Hadi Matar, 24, said Sir Salman, 75, was “someone who attacked Islam” but did not confirm that his actions were driven by a fatwa issued by Iran in the 1980s.
Matar pleaded not guilty through his lawyer to charges stemming from the assault and is currently being held at Chautauqua County Jail, in New York state.
Speaking to the New York Post in a video interview from jail, he said: “When I heard he survived, I was surprised, I guess.
Matar said he had originally planned to go to the event at the Chautauqua Institution after seeing a tweet announcing Sir Salman’s appearance.
“He’s someone who attacked Islam, he attacked their beliefs, the belief systems.”
Sir Salman published his famous novel The Satanic Verses in 1988, which resulted in Iranian leader Ayatollah Ruhollah Khomeini issuing a fatwa, or edict, calling for his death in 1989.
But Matar told the New York Post he had only read “a couple of pages” of the book and did not say whether the fatwa had inspired him.
It comes as the moderator of the event said his concern is for the writer “himself, but also what he means in the world”.
Henry Reese told the BBC the attack highlighted the values that Sir Salman stands for.

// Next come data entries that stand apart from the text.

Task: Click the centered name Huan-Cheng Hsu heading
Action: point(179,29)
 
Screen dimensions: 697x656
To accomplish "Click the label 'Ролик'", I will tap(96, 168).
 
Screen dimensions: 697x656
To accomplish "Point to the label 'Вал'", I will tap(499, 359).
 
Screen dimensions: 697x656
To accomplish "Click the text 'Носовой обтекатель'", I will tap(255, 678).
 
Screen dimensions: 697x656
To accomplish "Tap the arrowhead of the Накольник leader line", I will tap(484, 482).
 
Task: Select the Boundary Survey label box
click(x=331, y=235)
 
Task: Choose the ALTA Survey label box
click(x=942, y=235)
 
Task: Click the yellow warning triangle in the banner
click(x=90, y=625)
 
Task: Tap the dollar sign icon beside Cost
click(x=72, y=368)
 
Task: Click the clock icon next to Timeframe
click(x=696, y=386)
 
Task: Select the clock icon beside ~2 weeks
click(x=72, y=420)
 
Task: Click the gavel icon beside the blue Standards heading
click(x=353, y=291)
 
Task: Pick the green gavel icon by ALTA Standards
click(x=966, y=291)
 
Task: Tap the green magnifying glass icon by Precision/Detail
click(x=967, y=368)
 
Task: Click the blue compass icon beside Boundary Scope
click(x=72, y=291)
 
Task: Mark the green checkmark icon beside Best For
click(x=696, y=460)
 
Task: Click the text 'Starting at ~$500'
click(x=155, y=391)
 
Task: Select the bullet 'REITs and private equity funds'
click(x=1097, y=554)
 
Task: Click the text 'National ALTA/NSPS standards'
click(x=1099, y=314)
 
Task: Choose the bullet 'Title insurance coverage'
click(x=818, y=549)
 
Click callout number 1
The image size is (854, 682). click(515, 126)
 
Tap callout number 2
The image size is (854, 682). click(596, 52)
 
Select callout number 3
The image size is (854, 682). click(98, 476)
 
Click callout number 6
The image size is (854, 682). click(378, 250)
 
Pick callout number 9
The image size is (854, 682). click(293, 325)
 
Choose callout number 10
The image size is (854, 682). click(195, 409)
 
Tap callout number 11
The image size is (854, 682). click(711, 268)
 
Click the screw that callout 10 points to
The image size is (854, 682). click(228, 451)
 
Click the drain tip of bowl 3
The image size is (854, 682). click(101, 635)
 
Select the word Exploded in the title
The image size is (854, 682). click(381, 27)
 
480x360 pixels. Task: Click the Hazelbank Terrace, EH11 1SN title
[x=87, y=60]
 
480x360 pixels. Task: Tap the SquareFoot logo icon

Mr Reese, who sustained severe bruising himself during the incident, said it would be “my ideal” to one day return to the venue and continue the conversation with Sir Salman.
“To both show that these values will be defended and that they can be defended.”
Despite his “life-changing” injuries Sir Salman has retained his “usual feisty and defiant sense of humour”, his family has said.
The author suffered a damaged liver as well as severed nerves in an arm and an eye, but was taken off a ventilator on Saturday.